La terre est généralement choisie d’abord pour sa disponibilité, c’est un matériaux local, souvent facilement exploitable sans trop d’additifs et pour un coût réduit. Cependant, elle souffre aujourd’hui de son image de matériau traditionnel et démodé, incompatible avec la notion de progrès qui s’incarnerait à travers l’usage du béton et de l’acier. Certes la construction en terre à des désavantages :
+ La terre n’est pas un matériau de construction standardisé. Chaque site possède ses propres caractéristiques et les capacités techniques peuvent varier en fonction.
+ C’est un matériau qui peut facilement fissurer lorsqu’il se trouve dans un environnement très sec.
+ C’est un matériau sensible à l’eau et au gel.
Ces inconvénients peuvent être facilement corrigés en équilibrant les proportions des différents constituants tout d’abord, en protéger les murs avec des enduits à base de terre (par exemple en utilisant les déblais des fondations), en créant de larges débords de toits pour empêcher la pluie de les éroder. Alors les avantages deviennent multiples:
+ Si la terre n’est pas cuite, elle peut être réutilisée de nombreuses fois et ce pendant une longue période.

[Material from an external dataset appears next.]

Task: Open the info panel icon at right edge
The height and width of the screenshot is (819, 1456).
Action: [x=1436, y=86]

+ La terre aide à contrôler l’humidité ambiante. Elle est capable d’absorber et de restituer une grande quantité d’eau présente dans l’air sans perdre sa cohésion ni sa rigidité, jusqu’à trente fois plus qu’une brique cuite.

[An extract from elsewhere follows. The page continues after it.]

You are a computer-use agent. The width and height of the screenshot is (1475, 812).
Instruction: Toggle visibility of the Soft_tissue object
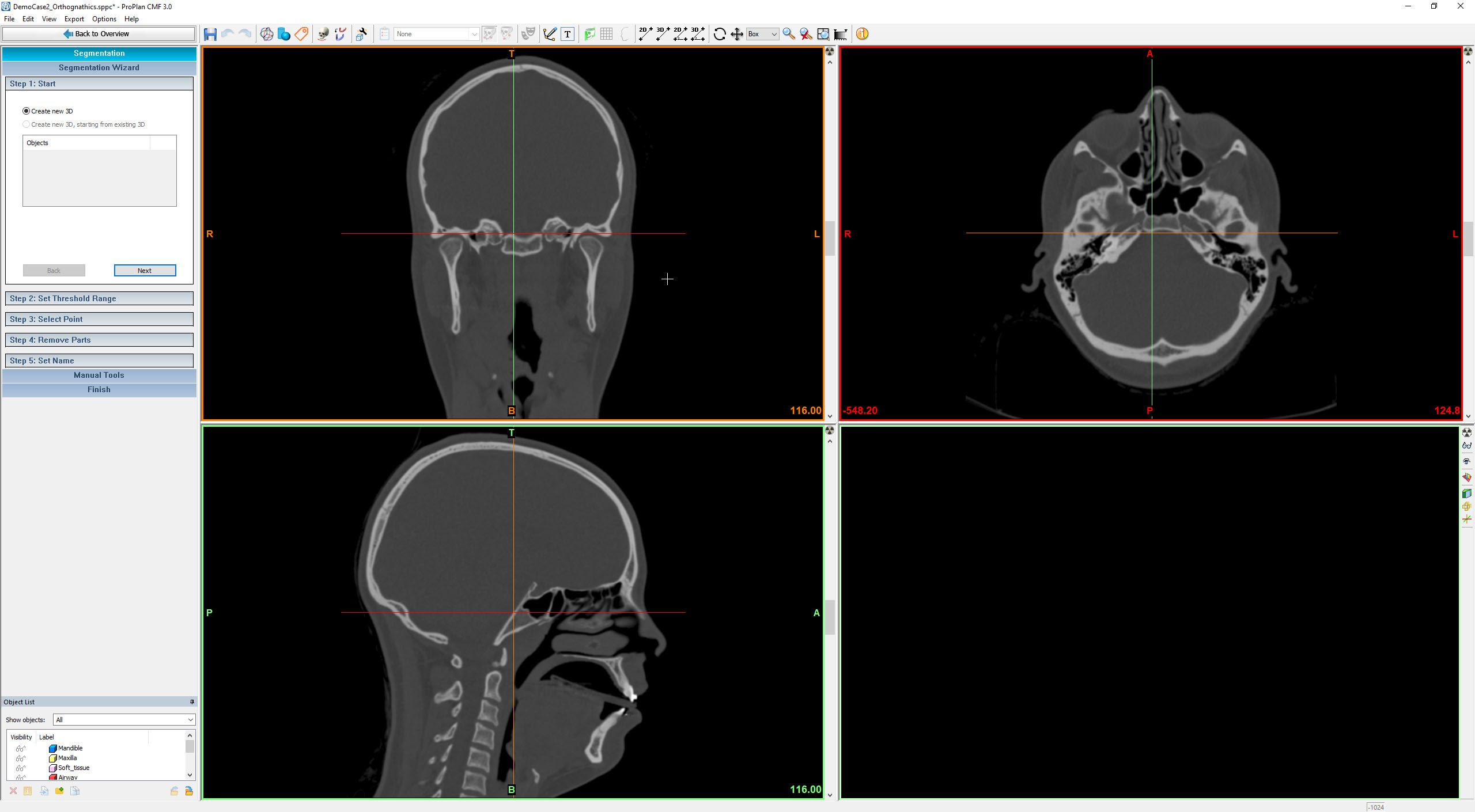coord(21,768)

+ Comme tout les matériaux dense, elle peut jouer le rôle de régulateur thermique en absorbant la chaleur et les différences thermiques entre le jour et la nuit. Sa capacité isolante peut être accrue par l’addition de paille et de toute autre fibre végétale qui va emprisonner de petites quantités d’air dans les murs.
+ C’est un matériaux idéal pour l’autoconstruction et sa mise en œuvre ne nécessite pas de savoir faire complexe particulier.
+ Enfin souvent présent localement, il limite les coûts de transports et la pollution liée à ceux-ci.